Noveleiros
Michele Vaz Pradella: gênia da comédia, Tatá Werneck prova que também sabe fazer drama
Atriz surpreende com sua Brigitte em "Quem Ama Cuida"


Nunca julgue um livro pela capa nem uma novela pelo trailer. Assim que assisti às primeiras imagens de Tatá Werneck em Quem Ama Cuida, logo pensei: “ih, é mais do mesmo”. Brigitte me lembrava muito outras personagens da atriz, como Anely, de Terra e Paixão (2023) ou Valdirene de Amor à Vida (2013): maluquinha e sempre correndo atrás de homens. Com pouco mais de um mês da novela no ar, reconheço que eu estava enganada. E que bom!
Brigitte é mais do que uma mulher obcecada por seus pretendentes. Há muitas camadas ali, e nem todas foram mostradas até o momento, o que atiça ainda mais o interesse do público por sua personagem. Existe algo de muito ruim no passado da moça com a mãe, Pilar (Isabel Teixeira), como ela mesma já disse: “antes dos meus irmãos nascerem, quando éramos só eu e você, foi punk”. Esse passado traumático pode ser a explicação para o comportamento obsessivo dela com os homens, essa necessidade de se sentir amada, validada. A cada rejeição, mais mágoas vão se acumulando.

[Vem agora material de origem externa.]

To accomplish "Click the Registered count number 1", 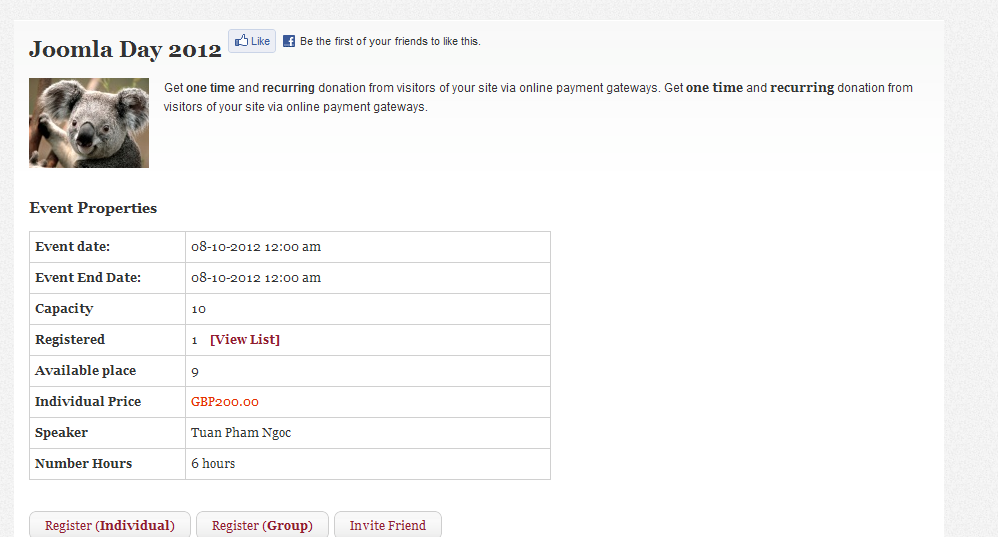I will [x=194, y=340].
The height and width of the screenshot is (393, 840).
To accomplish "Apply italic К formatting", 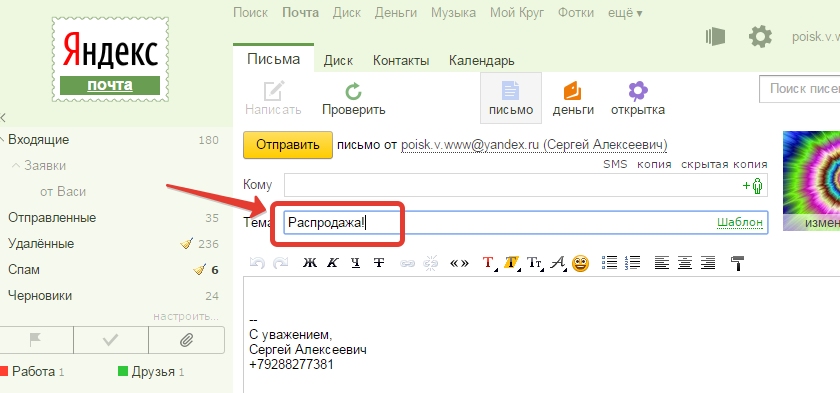I will pyautogui.click(x=333, y=263).
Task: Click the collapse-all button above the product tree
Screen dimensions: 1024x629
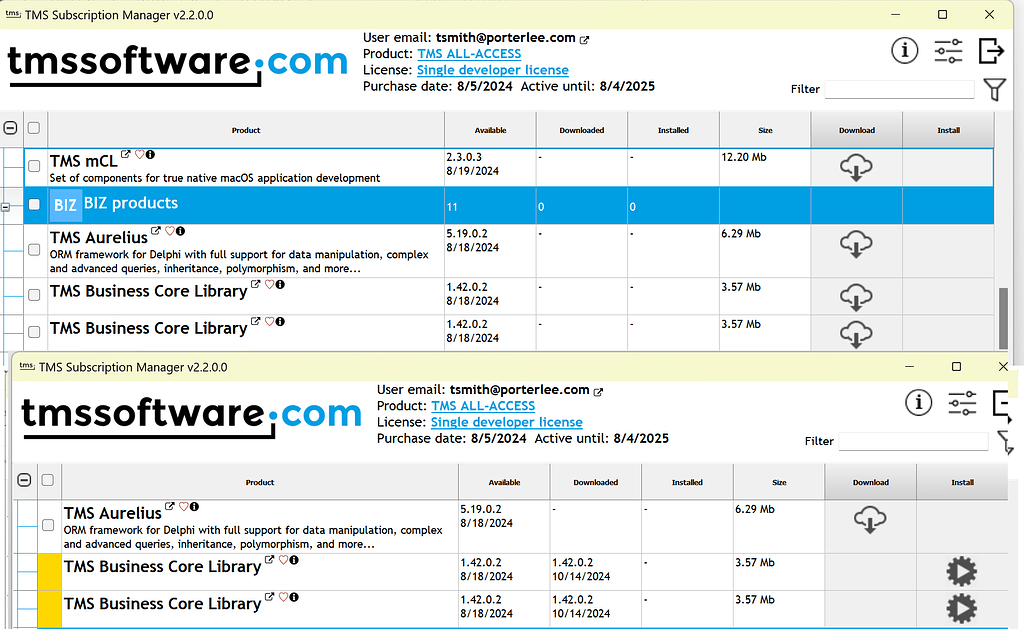Action: [10, 128]
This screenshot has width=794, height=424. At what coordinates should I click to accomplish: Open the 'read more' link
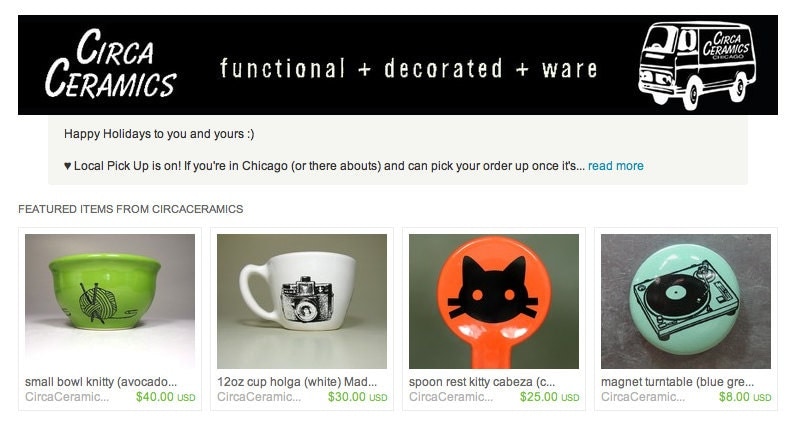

Tatá aproveita cada cena para mostrar que não é apenas uma atriz de comédia. Há um certo humor em Brigitte, mas está muito mais para patético e digno de pena do que para algo engraçado. No olhar vazio, silêncios e gestos, a atriz brilha e mostra que é, sim, capaz de fazer drama. Walcyr Carrasco, enfim, deu a ela a chance de mostrar algo novo, e acho que Brigitte ainda pode nos surpreender bastante – inclusive como assassina de Arthur (Antonio Fagundes), quem sabe? Tenho uma teoria de que ela pode ter acabado com a vida do tio para mostrar a Pilar que não é tão inútil quanto a mãe cansa de lhe dizer. Seria bem interessante se os autores apostassem nessa versão.